According to the US-based CIA Factbook, the number of impoverished as a proportion of the population was at time of publication, respectively, 13.4%, 50.4% and 82.3% living on less than US$1.90, $3.20 and $5.50 a day. Also, about 50% of households do not have indoor toilets.

Infrastructure, from roads to power generation, is woefully inadequate, requiring trillions of dollars to make it efficient and competitive. Although India has a “demographic dividend” in light of its large youth population, the young were largely unemployable because of insufficient funding for education and skills training.

Therefore, escalating tensions on the border with China is economic insanity. Allocating money for arms purchases instead of spending on socio-economic enhancing programs could prolong or even perpetuate India’s economic underdevelopment.

Besides, it is unclear that India, even with the help of its Indo-Pacific partners – the US, Australia and Japan – could deter China from abandoning its territorial claims no matter how much it spends on weapons. China’s economy is nearly five times the size and it is armed with more advanced conventional and nuclear weapons than India.

History will also tell that the nearly 60-year-old border disputes, involving a combination of fighting and negotiation between the two countries, have gained India nothing but cost it wasted lives and much-needed funds for socio-economic development. Indeed, losing the 1962 Sino-Indian war humiliated India and caused it to lose some territory.

There is no reason to believe that escalating tensions or even going to war against China, as many Indian nationalists demanded, would fare better. The opposite might emerge, trying to push China out of the Indian-claimed Aksai Chin, even with US help, and that could result in India losing more territory.

Furthermore, a war against China could worsen India’s socio-economic plight because it would divert even more resources from development to the war effort.

Non-military efforts such as downgrading the Sino-Indian trade relationship would be equally devastating to the Indian economy, and to lesser extent, that of China. A big chunk of consumer-goods imports, particularly electronic products such as smartphones, are brought in from China.

The Chinese-made goods are of relatively high quality and low-priced, precluding the Indian consumers from finding alternative sources. Imposing a tariff or holding Chinese goods in warehouses would increase prices, reducing consumption which, by the way, accounts for almost 60% of India’s gross domestic product.

According to the online news portal SundayGuardianLive, Chinese investors have put about US$4 billion into Indian technology startup companies, funding 18 of 30 Indian unicorns. In restricting that investment, India would be shooting itself in the foot because that would stifle the country’s technology or innovation ambitions.

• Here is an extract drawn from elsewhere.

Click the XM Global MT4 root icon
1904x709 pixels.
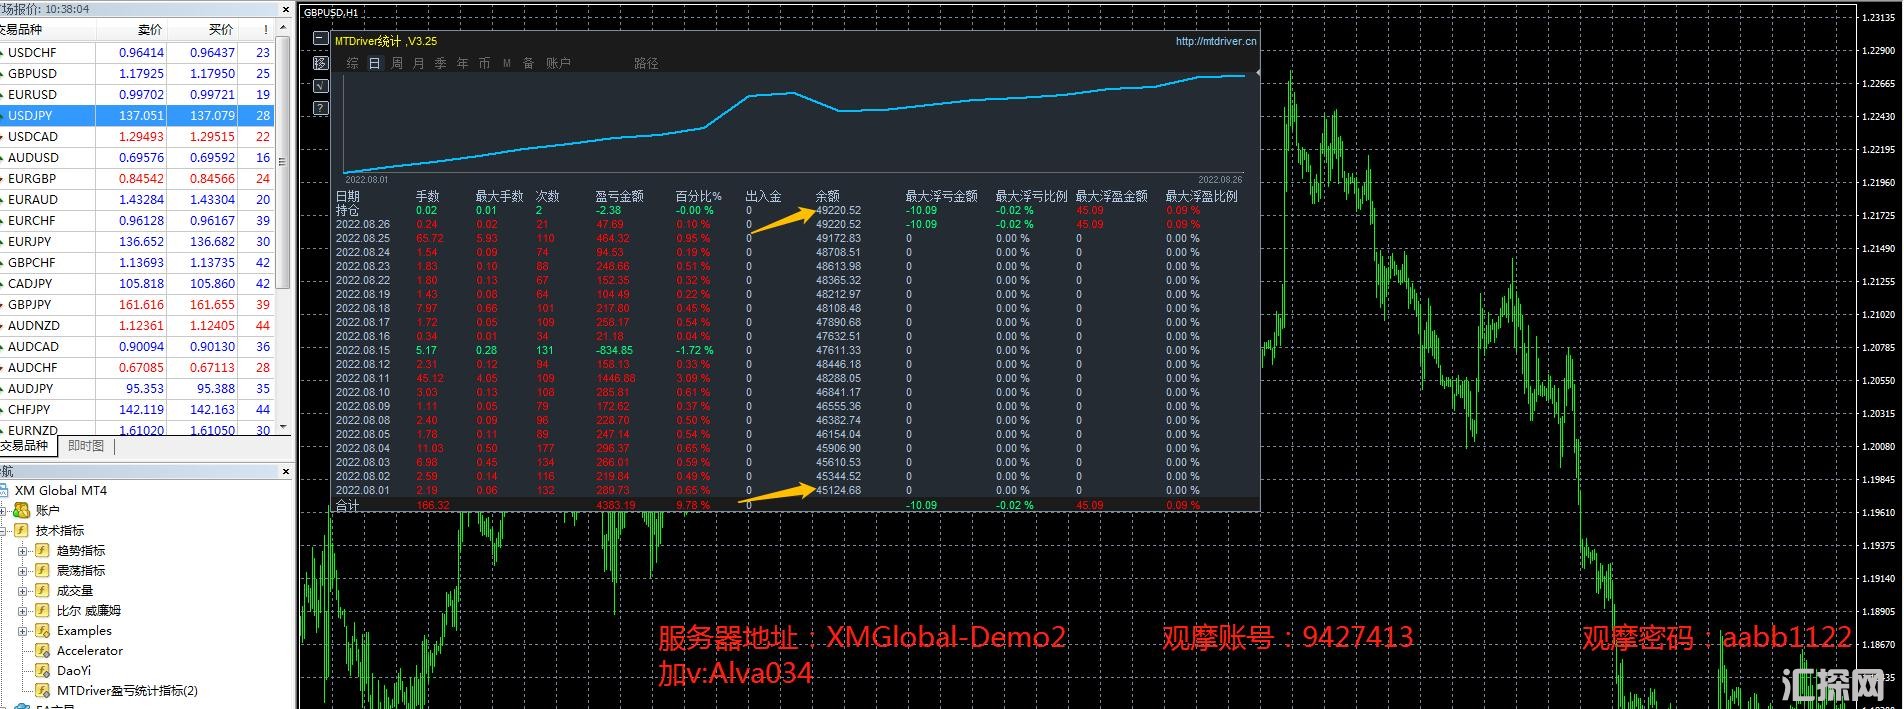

For the sake of the country’s national interests, India should be receptive to China’s offer of shared development, joining the latter’s Belt and Road Initiative (BRI) and taking advantage of the benefits afforded by the organizations to which the two countries belong – the Asian Infrastructure Investment Bank, BRICS Development Bank and Shanghai Cooperation Organization. Together, they could finance India’s huge infrastructure investment needs.

Joining the BRI would increase India’s trade opportunities, not only with China and with the other participating countries as well. Two-way trade between China and the roughly 60 countries exceeded $7 trillion in 2019. That number will grow.

It is therefore in India’s national interest to recalibrate its China policy, from confrontation to cooperation.

Ken Moak taught economic theory, public policy and globalization at university level for 33 years. He co-authored a book titled China’s Economic Rise and Its Global Impact in 2015. His second book, Developed Nations and the Economic Impact of Globalization, was published by Palgrave McMillan Springer.